Response 1: Thank you for your insightful comment. We understand the importance of framing our research within specific application contexts such as remote sensing and UAV imagery, particularly given the challenges inherent in dense object detection in these fields. To address this, we will enhance the abstract and introduction sections to explicitly discuss these applications. This change can be found on Lines 1-5 and Lines 19-26. We also replace the Crowdhuman dataset with the DOTA dataset, which is a larger dataset with high-resolution aerial images.

Comments 2: Methodology Section Organization: The methodology section comprises multiple components (e.g., distribution modeling, the HQQS module, and assignment strategies), but the structure appears somewhat fragmented. It is suggested to introduce an overview diagram (such as a system architecture diagram) in Section 3.1 to help readers quickly grasp the relationships among the modules.

Response 2: Thank you for your insightful suggestion. I understand the importance of a well-organized methodology section to enhance clarity and comprehension for readers. To address this, I will introduce an overview diagram, at the beginning of Section 3.1. This diagram will visually outline the relationships among the various components, including distribution modeling, the HQQS module, and assignment strategies. This section can be found on Lines 159-170.

Comments 3: Clarity of Figure Descriptions: In Figure 4, the distribution decoding section on the right does not clearly illustrate its connection to distribution modeling. It is recommended to include a brief explanation in the figure caption about the functionality of this module and its relationship with the broader methodology.
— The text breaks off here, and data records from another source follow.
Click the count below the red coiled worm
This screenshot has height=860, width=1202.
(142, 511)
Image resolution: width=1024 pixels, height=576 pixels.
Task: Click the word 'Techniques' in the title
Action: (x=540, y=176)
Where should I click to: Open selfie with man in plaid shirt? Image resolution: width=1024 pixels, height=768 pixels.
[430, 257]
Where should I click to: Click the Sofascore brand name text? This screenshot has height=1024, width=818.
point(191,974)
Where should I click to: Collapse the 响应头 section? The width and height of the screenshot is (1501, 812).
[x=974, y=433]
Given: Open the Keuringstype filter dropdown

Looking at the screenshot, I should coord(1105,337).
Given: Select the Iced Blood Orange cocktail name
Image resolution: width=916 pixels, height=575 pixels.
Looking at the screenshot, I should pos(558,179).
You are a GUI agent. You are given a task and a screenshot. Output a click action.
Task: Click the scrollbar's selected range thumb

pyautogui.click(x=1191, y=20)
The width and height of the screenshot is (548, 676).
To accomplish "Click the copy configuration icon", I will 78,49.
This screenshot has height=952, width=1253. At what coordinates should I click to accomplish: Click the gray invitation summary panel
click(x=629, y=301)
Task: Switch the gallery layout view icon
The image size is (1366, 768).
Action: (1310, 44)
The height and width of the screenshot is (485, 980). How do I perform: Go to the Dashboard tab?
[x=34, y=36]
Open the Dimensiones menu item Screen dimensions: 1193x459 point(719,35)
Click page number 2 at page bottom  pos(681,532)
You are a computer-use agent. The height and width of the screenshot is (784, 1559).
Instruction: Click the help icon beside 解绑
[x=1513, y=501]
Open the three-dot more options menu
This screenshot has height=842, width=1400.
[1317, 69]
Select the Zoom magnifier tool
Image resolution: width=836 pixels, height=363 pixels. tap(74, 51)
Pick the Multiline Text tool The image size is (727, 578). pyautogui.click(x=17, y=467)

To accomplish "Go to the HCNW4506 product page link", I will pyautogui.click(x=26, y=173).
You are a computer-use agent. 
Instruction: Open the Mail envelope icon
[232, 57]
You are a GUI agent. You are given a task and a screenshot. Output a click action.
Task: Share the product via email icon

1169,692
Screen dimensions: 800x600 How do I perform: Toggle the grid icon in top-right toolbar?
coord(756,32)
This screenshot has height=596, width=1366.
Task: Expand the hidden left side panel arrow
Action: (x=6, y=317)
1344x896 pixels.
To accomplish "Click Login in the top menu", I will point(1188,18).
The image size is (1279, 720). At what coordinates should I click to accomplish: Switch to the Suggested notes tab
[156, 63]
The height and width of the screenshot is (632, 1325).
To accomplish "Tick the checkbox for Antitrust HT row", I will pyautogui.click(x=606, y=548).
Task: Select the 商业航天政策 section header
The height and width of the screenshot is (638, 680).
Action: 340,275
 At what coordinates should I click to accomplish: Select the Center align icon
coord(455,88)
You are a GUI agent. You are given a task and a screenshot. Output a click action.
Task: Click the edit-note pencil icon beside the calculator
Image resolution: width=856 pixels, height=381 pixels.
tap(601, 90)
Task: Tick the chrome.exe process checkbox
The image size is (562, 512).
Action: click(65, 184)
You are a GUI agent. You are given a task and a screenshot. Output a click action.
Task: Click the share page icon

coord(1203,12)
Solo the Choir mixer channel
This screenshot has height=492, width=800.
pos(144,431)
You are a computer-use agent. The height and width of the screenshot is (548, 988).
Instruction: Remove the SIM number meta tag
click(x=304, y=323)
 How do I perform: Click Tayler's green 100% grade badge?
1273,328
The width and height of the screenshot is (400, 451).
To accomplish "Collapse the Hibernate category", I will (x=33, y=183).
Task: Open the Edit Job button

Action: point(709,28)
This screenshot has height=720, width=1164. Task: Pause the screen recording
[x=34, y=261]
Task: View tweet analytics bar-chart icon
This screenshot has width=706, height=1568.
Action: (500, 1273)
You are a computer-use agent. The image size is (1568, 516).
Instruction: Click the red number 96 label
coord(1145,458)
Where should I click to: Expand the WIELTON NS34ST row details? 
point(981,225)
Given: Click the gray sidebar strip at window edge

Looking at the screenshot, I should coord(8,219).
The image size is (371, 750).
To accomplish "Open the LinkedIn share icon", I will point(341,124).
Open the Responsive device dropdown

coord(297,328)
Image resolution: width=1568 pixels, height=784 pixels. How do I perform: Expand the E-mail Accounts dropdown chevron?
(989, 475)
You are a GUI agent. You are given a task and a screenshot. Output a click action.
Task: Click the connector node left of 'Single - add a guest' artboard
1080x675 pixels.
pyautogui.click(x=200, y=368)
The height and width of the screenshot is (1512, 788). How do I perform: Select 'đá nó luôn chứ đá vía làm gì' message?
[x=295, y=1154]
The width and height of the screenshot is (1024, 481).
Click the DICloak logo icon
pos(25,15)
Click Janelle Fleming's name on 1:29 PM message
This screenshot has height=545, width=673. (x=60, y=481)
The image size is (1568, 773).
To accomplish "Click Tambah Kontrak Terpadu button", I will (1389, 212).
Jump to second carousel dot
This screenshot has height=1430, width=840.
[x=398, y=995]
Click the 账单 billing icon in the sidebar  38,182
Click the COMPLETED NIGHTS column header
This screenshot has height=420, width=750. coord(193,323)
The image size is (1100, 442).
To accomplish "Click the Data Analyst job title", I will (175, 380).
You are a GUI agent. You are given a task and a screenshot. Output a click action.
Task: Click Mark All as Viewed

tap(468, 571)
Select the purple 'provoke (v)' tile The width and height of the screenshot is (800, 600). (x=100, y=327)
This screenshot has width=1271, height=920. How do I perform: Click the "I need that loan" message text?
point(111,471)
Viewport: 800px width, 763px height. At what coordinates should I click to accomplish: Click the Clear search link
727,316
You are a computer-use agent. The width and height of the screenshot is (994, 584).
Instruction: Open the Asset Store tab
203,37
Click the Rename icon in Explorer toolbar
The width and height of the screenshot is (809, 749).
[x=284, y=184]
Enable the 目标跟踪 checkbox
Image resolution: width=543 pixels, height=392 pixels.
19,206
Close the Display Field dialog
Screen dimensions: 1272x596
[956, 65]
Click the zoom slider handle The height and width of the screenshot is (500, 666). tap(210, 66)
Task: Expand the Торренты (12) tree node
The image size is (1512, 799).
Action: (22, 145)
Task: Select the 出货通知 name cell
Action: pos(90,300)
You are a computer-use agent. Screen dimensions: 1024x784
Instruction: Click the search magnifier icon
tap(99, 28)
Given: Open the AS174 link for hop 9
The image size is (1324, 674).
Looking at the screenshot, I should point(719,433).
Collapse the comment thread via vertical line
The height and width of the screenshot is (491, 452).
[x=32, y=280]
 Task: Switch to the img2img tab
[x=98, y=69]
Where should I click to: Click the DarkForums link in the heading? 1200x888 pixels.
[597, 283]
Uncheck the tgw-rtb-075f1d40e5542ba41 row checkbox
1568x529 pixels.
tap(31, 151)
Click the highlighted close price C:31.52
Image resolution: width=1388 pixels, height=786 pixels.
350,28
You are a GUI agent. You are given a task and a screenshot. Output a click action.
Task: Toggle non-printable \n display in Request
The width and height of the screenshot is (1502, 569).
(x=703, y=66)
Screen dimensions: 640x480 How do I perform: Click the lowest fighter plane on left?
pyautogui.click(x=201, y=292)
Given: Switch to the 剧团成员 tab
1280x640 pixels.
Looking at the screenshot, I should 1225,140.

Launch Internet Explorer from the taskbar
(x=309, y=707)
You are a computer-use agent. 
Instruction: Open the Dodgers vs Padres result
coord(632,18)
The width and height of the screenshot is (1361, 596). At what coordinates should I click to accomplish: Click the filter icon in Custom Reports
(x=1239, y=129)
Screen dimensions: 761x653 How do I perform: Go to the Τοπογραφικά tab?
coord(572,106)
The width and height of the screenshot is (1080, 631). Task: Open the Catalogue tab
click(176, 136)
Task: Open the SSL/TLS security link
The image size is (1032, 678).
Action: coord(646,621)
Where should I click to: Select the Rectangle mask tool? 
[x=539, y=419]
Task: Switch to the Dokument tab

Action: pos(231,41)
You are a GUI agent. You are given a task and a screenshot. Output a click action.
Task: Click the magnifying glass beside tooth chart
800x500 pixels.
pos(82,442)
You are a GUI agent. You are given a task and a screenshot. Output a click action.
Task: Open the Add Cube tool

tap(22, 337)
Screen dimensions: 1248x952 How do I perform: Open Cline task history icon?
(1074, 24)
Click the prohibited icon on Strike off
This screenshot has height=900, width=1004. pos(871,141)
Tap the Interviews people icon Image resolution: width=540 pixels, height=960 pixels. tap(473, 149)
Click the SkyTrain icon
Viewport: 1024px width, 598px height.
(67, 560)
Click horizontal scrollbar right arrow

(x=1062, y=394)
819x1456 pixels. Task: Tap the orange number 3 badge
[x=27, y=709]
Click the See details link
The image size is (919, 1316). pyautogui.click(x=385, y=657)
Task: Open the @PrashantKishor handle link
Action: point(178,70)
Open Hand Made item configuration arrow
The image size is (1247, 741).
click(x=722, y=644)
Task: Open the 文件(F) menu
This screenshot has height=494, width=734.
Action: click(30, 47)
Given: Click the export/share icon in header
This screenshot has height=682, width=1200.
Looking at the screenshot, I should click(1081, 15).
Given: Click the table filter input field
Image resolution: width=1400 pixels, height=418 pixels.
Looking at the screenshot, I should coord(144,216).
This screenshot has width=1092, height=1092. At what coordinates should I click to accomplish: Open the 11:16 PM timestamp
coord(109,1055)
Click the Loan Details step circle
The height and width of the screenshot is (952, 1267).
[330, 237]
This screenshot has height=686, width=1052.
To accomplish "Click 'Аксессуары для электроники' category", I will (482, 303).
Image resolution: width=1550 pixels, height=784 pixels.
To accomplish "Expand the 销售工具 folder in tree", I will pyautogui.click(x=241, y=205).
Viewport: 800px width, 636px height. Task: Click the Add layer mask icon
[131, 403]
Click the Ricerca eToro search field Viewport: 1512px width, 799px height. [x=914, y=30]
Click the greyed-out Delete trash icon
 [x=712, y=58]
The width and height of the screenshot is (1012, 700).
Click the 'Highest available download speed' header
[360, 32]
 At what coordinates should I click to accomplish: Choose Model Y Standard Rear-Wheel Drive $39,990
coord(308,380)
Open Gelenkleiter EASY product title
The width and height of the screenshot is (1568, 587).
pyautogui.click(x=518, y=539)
Response 3: Thank you for your insightful feedback on the clarity of Figure 4. I understand that graphics are crucial to effectively convey their intended message, especially in complex methods. To address your question, I will supplement the motivation and explanation of the distribution decoding section to clarify its function and connection. The relevant content can be found in Lines 190-198 , Lines214-219 and Lines 221-231.

Comments 4: Mathematical Notation Explanation: It is suggested to provide explanations of each variable used in the equations directly below the formulas. For instance, while Equation (3) is adequately described, Equations (1) and (2) lack similar explanations, which may hinder the reader's understanding.

Response 4: Thank you for your valuable feedback regarding the mathematical notation in the document. We acknowledge that Equations (1) and (2) were not accompanied by detailed explanations of the variables, which may affect the clarity and understanding of these sections.

In response, we will revise the document to include explicit descriptions of each variable directly below these equations. The relevant description can be found in Lines 177-180 and Lines 184-185.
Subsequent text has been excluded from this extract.